Our Catholic faith comprises what we believe and how we live that belief. For 2,000 years, this Catholic faith has been handed down from one generation to next, starting with Jesus Christ passing the faith to the Twelve Apostles. In our own lives, we may receive that faith from our parents, from friends, or even a stranger we meet.
Living as a Catholic includes many wonderful beliefs, practices, and devotions; too many to catalog here. But we hope to provide you with a brief overview of what we believe and how we live that belief.
We hope this resource will be valuable to both interested non-Catholics as well as to those already Catholic who might be looking to deepen the practice of their faith.
As members of the Catholic Church in today’s world, believers are called upon to share their faith with the wider community. As we follow in the footsteps of Christ, we witness to our faith in how we raise our children, how we interact with friends, family and coworkers, and how we engage in modern culture. Through the centuries, no church has done more to care for our brothers and sisters in need than the Catholic Church.
The beginning of Catholic belief is God’s revelation. We believe that God loves us and desires to be in relationship with his creation. We believe that God’s reveals himself in numerous ways, but particularly through the revelation of his Word, which comes to us in two forms – Sacred Scripture (written) and Tradition (unwritten). The ultimate sign of God’s revelation is the Incarnation – God becoming human in Jesus Christ. The Incarnation is the ultimate sign of God’s love for God’s people.
Catholics believe in the Holy Trinity, God revealed as three divine persons of one nature: Father, Son and Holy Spirit. The Church was founded by Christ, through the power of the Holy Spirit, and carried forward through the ages by the Apostolic Tradition. The Paschal Mystery – the crucifixion, death and resurrection of Jesus Christ – is the central mystery of every liturgical celebration, most especially the Mass, which is the “source and summit” of our lives as Catholics.

▶ **Written tasks**:
(A) Answer these from the overview of Catholic faith:
(i) To whom did Jesus Christ first pass the faith?
(ii) In what two forms does God's Word come to us?
(iii) Which celebration is called the "source and summit" of Catholic life?
(B) Carry the overview of Catholic faith forward, starting after its final sentence.

Element lookup records

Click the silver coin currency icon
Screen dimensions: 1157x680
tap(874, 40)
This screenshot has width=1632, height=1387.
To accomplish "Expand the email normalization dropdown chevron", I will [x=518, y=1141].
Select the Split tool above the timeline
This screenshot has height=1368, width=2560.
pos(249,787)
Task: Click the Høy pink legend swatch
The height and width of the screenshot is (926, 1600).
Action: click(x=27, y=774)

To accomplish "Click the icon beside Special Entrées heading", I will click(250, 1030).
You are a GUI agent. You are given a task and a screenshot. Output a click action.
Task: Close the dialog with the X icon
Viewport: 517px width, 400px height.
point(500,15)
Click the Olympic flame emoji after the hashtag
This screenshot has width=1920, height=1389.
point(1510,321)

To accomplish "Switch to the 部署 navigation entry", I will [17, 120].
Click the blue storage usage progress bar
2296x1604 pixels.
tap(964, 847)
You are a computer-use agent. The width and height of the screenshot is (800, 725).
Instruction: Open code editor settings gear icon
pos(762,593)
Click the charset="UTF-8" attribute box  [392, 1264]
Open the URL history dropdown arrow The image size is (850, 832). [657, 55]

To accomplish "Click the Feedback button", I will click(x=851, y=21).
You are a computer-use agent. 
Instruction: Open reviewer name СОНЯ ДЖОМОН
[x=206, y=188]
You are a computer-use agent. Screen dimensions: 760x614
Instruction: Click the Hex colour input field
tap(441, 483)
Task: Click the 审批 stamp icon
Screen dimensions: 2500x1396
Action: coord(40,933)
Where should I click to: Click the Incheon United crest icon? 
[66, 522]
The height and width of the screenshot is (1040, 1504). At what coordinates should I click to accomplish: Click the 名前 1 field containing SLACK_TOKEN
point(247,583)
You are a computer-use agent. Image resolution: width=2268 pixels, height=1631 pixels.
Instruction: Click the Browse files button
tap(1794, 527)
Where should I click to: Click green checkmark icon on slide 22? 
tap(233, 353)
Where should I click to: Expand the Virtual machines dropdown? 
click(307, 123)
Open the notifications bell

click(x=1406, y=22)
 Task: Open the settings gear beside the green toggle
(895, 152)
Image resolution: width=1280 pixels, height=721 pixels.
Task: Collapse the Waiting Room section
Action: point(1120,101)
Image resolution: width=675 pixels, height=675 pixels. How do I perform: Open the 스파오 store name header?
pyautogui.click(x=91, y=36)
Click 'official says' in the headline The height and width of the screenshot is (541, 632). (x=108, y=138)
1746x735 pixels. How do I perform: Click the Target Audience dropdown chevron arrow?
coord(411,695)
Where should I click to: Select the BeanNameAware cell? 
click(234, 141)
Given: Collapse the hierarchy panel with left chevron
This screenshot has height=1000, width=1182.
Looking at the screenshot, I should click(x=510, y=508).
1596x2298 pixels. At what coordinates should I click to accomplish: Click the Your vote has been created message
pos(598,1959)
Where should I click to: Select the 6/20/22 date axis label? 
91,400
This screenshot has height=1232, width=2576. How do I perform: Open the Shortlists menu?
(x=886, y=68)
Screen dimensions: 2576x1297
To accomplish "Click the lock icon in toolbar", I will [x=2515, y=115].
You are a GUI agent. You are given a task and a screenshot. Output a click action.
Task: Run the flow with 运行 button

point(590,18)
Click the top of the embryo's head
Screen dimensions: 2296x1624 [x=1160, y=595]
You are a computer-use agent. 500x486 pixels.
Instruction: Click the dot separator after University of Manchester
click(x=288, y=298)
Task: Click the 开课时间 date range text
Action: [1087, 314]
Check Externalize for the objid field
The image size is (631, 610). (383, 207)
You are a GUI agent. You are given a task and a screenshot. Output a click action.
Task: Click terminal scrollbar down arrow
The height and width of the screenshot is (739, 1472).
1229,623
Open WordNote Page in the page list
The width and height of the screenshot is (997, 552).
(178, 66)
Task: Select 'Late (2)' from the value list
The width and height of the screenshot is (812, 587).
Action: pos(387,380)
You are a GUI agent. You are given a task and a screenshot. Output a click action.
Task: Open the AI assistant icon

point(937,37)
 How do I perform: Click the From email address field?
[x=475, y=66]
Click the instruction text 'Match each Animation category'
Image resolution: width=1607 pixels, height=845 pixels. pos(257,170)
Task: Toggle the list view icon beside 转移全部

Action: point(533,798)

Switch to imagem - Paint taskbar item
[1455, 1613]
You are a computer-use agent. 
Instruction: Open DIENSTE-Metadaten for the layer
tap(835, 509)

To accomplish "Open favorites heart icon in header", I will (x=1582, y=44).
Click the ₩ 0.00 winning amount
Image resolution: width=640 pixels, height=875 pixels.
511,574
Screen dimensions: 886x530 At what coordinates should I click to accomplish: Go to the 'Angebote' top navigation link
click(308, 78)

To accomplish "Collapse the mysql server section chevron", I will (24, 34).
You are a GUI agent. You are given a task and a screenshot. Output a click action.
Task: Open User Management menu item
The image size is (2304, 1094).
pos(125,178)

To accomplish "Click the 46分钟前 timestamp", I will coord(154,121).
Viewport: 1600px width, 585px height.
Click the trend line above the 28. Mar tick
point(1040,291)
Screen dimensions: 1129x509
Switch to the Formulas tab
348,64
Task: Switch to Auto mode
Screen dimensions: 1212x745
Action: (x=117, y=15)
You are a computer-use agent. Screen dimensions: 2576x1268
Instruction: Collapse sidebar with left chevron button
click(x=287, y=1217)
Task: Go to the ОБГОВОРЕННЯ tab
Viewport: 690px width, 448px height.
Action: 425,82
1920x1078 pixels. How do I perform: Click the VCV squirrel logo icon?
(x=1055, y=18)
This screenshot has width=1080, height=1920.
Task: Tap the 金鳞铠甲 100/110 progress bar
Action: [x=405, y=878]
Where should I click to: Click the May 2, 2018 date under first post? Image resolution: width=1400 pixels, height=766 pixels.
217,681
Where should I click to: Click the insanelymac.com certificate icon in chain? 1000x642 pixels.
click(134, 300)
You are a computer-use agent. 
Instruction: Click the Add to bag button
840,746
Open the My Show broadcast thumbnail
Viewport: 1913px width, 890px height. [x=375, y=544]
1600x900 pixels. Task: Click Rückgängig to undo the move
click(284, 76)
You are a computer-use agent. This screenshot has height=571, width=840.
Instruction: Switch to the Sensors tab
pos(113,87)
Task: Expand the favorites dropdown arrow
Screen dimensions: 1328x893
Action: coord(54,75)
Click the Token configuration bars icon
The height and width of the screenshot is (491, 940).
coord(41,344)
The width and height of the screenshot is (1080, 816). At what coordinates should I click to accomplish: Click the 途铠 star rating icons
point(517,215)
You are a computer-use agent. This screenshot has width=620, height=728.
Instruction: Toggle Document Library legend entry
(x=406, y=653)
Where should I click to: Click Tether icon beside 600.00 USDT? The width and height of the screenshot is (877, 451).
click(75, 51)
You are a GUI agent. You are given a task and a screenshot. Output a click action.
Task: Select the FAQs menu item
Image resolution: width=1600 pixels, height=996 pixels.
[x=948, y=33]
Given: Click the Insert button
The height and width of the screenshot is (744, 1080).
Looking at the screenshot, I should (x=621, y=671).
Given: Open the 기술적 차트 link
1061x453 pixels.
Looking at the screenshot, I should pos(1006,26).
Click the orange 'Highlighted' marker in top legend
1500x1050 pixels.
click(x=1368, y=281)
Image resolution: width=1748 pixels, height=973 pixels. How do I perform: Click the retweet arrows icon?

▶ **Task-by-task answers**:
(A)
(i) The Twelve Apostles.
(ii) Sacred Scripture (written) and Tradition (unwritten).
(iii) The Mass.

(B)
The Mass is the central, binding celebration of the Church. We live out the sacramental life most fully in community. Christ calls us to the forgiveness of sins and we recognize the Sacrament of Reconciliation as a way to repair sin and return to right relationship with God, ourselves and others. We are nourished and fed by the real presence of Jesus Christ in the Eucharist. The presence of the Risen Christ is revealed throughout the sacred liturgy and in the community gathered as the Body of Christ, in the Word, in the Presider, and most especially in the Eucharist (the Body and Blood of Jesus).
As the living Body of Christ, Catholics are called to live a “countercultural” life. We are called to serve one another, just as Jesus served. We stand up for our faith and beliefs even if this means suffering in the world. The Catholic social teachings call us to care especially for the dignity of the human person – from the moment of conception to the end of natural life. We are called to tend to the poor, care for our environment, ensure just working conditions for all and work towards an economic system that allows for equal treatment of people.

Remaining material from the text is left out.